### Exercise input
◇ ◇ ◇

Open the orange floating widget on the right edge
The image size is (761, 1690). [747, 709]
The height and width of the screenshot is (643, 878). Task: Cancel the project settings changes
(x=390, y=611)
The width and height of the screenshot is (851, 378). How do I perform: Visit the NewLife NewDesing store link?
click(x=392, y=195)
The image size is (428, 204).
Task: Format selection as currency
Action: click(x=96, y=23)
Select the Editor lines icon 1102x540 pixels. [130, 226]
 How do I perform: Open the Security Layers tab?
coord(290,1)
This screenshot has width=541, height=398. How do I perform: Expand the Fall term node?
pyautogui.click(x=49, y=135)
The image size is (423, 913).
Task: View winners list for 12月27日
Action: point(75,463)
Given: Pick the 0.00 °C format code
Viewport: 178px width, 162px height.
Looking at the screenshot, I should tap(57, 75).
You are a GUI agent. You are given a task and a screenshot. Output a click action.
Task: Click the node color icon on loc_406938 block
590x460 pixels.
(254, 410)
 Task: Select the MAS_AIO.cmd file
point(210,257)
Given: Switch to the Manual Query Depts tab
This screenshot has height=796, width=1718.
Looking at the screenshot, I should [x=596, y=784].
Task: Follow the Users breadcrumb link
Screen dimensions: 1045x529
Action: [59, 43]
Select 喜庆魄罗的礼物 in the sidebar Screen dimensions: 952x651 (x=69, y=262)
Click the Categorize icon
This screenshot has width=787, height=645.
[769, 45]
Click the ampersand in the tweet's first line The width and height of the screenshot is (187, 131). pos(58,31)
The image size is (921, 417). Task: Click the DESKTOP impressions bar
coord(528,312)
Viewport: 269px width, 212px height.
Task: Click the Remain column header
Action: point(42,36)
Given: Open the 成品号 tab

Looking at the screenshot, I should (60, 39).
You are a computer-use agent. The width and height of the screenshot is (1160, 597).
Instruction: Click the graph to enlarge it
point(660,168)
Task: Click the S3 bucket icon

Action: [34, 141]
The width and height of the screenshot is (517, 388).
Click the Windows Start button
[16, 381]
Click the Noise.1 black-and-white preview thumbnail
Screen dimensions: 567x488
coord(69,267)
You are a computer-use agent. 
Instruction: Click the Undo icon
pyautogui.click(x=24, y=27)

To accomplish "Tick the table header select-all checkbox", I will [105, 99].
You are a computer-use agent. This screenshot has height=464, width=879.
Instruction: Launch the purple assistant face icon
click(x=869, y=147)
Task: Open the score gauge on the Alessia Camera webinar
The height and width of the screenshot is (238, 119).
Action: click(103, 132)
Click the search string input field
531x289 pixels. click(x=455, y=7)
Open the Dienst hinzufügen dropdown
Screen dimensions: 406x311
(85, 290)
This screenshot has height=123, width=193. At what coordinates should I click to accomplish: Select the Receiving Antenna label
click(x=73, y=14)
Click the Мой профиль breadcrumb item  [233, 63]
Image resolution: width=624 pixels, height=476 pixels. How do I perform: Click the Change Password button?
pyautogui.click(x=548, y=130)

◇ ◇ ◇

### Exercise brief
Write out exactly the lines above from the line with "Given: Switch to the Manual Query Depts tab" through the line with "You are a computer-use agent. The", both of them included, and leave out all other lines.

### Answer to the problem
Given: Switch to the Manual Query Depts tab
This screenshot has height=796, width=1718.
Looking at the screenshot, I should [x=596, y=784].
Task: Follow the Users breadcrumb link
Screen dimensions: 1045x529
Action: [59, 43]
Select 喜庆魄罗的礼物 in the sidebar Screen dimensions: 952x651 (x=69, y=262)
Click the Categorize icon
This screenshot has width=787, height=645.
[769, 45]
Click the ampersand in the tweet's first line The width and height of the screenshot is (187, 131). pos(58,31)
The image size is (921, 417). Task: Click the DESKTOP impressions bar
coord(528,312)
Viewport: 269px width, 212px height.
Task: Click the Remain column header
Action: point(42,36)
Given: Open the 成品号 tab

Looking at the screenshot, I should (60, 39).
You are a computer-use agent. The width and height of the screenshot is (1160, 597).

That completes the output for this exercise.